Dataset records:

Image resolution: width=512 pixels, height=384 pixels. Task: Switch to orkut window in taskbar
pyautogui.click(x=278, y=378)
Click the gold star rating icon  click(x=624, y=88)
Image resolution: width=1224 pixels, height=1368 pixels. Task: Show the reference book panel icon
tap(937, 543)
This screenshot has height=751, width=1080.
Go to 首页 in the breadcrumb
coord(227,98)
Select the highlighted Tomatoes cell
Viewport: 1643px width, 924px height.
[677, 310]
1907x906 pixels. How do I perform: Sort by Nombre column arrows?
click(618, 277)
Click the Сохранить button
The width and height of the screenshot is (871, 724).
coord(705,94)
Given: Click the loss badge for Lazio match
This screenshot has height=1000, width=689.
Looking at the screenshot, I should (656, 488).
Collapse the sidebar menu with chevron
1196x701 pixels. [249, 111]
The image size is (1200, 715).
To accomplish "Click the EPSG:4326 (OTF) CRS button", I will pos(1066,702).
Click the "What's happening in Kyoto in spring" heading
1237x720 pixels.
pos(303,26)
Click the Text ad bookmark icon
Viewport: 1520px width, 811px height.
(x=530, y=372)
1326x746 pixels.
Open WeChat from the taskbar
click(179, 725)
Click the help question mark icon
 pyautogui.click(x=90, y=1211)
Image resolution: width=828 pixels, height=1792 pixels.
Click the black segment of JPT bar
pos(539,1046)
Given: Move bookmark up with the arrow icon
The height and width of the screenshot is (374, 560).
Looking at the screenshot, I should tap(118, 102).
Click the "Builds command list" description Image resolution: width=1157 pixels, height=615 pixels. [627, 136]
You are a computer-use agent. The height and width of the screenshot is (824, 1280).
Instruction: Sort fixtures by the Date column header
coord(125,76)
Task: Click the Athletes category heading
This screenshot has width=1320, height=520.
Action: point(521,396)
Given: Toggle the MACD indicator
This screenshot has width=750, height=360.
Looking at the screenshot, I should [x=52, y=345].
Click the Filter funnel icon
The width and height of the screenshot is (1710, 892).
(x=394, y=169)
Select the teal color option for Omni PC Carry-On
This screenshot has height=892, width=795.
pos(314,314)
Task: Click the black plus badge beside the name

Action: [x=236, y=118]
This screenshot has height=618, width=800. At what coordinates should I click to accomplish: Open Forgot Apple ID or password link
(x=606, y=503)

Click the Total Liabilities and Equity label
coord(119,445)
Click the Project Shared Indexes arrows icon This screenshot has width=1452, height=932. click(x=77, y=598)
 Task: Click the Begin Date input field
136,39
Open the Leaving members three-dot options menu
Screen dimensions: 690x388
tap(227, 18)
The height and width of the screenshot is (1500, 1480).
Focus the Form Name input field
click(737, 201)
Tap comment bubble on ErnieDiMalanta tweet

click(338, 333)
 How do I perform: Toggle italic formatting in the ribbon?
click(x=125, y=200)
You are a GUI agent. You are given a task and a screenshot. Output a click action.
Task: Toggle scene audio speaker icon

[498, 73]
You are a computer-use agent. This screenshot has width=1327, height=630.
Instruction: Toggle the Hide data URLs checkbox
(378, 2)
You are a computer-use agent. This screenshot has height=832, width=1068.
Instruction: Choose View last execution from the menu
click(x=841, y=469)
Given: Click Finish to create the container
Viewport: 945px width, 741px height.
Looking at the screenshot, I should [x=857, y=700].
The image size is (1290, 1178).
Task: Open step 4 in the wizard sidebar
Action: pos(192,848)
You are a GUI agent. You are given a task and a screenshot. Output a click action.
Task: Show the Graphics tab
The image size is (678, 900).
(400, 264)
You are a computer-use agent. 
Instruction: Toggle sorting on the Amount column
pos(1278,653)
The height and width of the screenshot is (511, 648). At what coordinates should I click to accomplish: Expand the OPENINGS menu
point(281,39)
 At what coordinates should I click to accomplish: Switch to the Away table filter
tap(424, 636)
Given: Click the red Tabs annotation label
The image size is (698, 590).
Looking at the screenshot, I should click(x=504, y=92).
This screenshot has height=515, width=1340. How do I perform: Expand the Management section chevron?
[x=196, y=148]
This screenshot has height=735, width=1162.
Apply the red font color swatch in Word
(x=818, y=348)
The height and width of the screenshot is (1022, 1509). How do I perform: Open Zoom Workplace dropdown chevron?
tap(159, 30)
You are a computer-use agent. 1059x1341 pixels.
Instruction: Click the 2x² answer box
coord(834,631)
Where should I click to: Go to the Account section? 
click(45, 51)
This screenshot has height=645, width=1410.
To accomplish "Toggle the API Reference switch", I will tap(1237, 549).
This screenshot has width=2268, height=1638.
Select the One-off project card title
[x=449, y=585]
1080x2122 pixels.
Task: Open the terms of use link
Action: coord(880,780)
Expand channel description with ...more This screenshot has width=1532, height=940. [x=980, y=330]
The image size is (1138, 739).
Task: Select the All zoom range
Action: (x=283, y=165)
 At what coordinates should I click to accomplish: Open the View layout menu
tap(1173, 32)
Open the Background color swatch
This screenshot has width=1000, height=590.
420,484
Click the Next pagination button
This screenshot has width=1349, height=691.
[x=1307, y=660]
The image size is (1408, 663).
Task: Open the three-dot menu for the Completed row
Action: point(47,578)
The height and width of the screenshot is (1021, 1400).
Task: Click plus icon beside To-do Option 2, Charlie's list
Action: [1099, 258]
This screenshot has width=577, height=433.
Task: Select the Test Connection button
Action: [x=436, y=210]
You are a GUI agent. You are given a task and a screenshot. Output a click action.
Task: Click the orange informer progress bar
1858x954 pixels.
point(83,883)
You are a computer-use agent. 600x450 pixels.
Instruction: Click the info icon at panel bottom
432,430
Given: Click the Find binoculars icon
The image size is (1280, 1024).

What you have to do:
In your response, reproduce the records exactly, every one.

Output of the task:
Image resolution: width=512 pixels, height=384 pixels. Task: Switch to orkut window in taskbar
pyautogui.click(x=278, y=378)
Click the gold star rating icon  click(x=624, y=88)
Image resolution: width=1224 pixels, height=1368 pixels. Task: Show the reference book panel icon
tap(937, 543)
This screenshot has height=751, width=1080.
Go to 首页 in the breadcrumb
coord(227,98)
Select the highlighted Tomatoes cell
Viewport: 1643px width, 924px height.
[677, 310]
1907x906 pixels. How do I perform: Sort by Nombre column arrows?
click(618, 277)
Click the Сохранить button
The width and height of the screenshot is (871, 724).
coord(705,94)
Given: Click the loss badge for Lazio match
This screenshot has height=1000, width=689.
Looking at the screenshot, I should (656, 488).
Collapse the sidebar menu with chevron
1196x701 pixels. [249, 111]
The image size is (1200, 715).
To accomplish "Click the EPSG:4326 (OTF) CRS button", I will pos(1066,702).
Click the "What's happening in Kyoto in spring" heading
1237x720 pixels.
pos(303,26)
Click the Text ad bookmark icon
Viewport: 1520px width, 811px height.
(x=530, y=372)
1326x746 pixels.
Open WeChat from the taskbar
click(179, 725)
Click the help question mark icon
 pyautogui.click(x=90, y=1211)
Image resolution: width=828 pixels, height=1792 pixels.
Click the black segment of JPT bar
pos(539,1046)
Given: Move bookmark up with the arrow icon
The height and width of the screenshot is (374, 560).
Looking at the screenshot, I should tap(118, 102).
Click the "Builds command list" description Image resolution: width=1157 pixels, height=615 pixels. [627, 136]
You are a computer-use agent. The height and width of the screenshot is (824, 1280).
Instruction: Sort fixtures by the Date column header
coord(125,76)
Task: Click the Athletes category heading
This screenshot has width=1320, height=520.
Action: point(521,396)
Given: Toggle the MACD indicator
This screenshot has width=750, height=360.
Looking at the screenshot, I should [x=52, y=345].
Click the Filter funnel icon
The width and height of the screenshot is (1710, 892).
(x=394, y=169)
Select the teal color option for Omni PC Carry-On
This screenshot has height=892, width=795.
pos(314,314)
Task: Click the black plus badge beside the name

Action: [x=236, y=118]
This screenshot has height=618, width=800. At what coordinates should I click to accomplish: Open Forgot Apple ID or password link
(x=606, y=503)

Click the Total Liabilities and Equity label
coord(119,445)
Click the Project Shared Indexes arrows icon This screenshot has width=1452, height=932. click(x=77, y=598)
 Task: Click the Begin Date input field
136,39
Open the Leaving members three-dot options menu
Screen dimensions: 690x388
tap(227, 18)
The height and width of the screenshot is (1500, 1480).
Focus the Form Name input field
click(737, 201)
Tap comment bubble on ErnieDiMalanta tweet

click(338, 333)
 How do I perform: Toggle italic formatting in the ribbon?
click(x=125, y=200)
You are a GUI agent. You are given a task and a screenshot. Output a click action.
Task: Toggle scene audio speaker icon

[498, 73]
You are a computer-use agent. This screenshot has width=1327, height=630.
Instruction: Toggle the Hide data URLs checkbox
(378, 2)
You are a computer-use agent. This screenshot has height=832, width=1068.
Instruction: Choose View last execution from the menu
click(x=841, y=469)
Given: Click Finish to create the container
Viewport: 945px width, 741px height.
Looking at the screenshot, I should [x=857, y=700].
The image size is (1290, 1178).
Task: Open step 4 in the wizard sidebar
Action: pos(192,848)
You are a GUI agent. You are given a task and a screenshot. Output a click action.
Task: Show the Graphics tab
The image size is (678, 900).
(400, 264)
You are a computer-use agent. 
Instruction: Toggle sorting on the Amount column
pos(1278,653)
The height and width of the screenshot is (511, 648). At what coordinates should I click to accomplish: Expand the OPENINGS menu
point(281,39)
 At what coordinates should I click to accomplish: Switch to the Away table filter
tap(424, 636)
Given: Click the red Tabs annotation label
The image size is (698, 590).
Looking at the screenshot, I should click(x=504, y=92).
This screenshot has height=515, width=1340. How do I perform: Expand the Management section chevron?
[x=196, y=148]
This screenshot has height=735, width=1162.
Apply the red font color swatch in Word
(x=818, y=348)
The height and width of the screenshot is (1022, 1509). How do I perform: Open Zoom Workplace dropdown chevron?
tap(159, 30)
You are a computer-use agent. 1059x1341 pixels.
Instruction: Click the 2x² answer box
coord(834,631)
Where should I click to: Go to the Account section? 
click(45, 51)
This screenshot has height=645, width=1410.
To accomplish "Toggle the API Reference switch", I will tap(1237, 549).
This screenshot has width=2268, height=1638.
Select the One-off project card title
[x=449, y=585]
1080x2122 pixels.
Task: Open the terms of use link
Action: coord(880,780)
Expand channel description with ...more This screenshot has width=1532, height=940. [x=980, y=330]
The image size is (1138, 739).
Task: Select the All zoom range
Action: (x=283, y=165)
 At what coordinates should I click to accomplish: Open the View layout menu
tap(1173, 32)
Open the Background color swatch
This screenshot has width=1000, height=590.
420,484
Click the Next pagination button
This screenshot has width=1349, height=691.
[x=1307, y=660]
The image size is (1408, 663).
Task: Open the three-dot menu for the Completed row
Action: point(47,578)
The height and width of the screenshot is (1021, 1400).
Task: Click plus icon beside To-do Option 2, Charlie's list
Action: [1099, 258]
This screenshot has width=577, height=433.
Task: Select the Test Connection button
Action: [x=436, y=210]
You are a GUI agent. You are given a task and a screenshot. Output a click action.
Task: Click the orange informer progress bar
1858x954 pixels.
point(83,883)
You are a computer-use agent. 600x450 pixels.
Instruction: Click the info icon at panel bottom
432,430
Given: Click the Find binoculars icon
The image size is (1280, 1024).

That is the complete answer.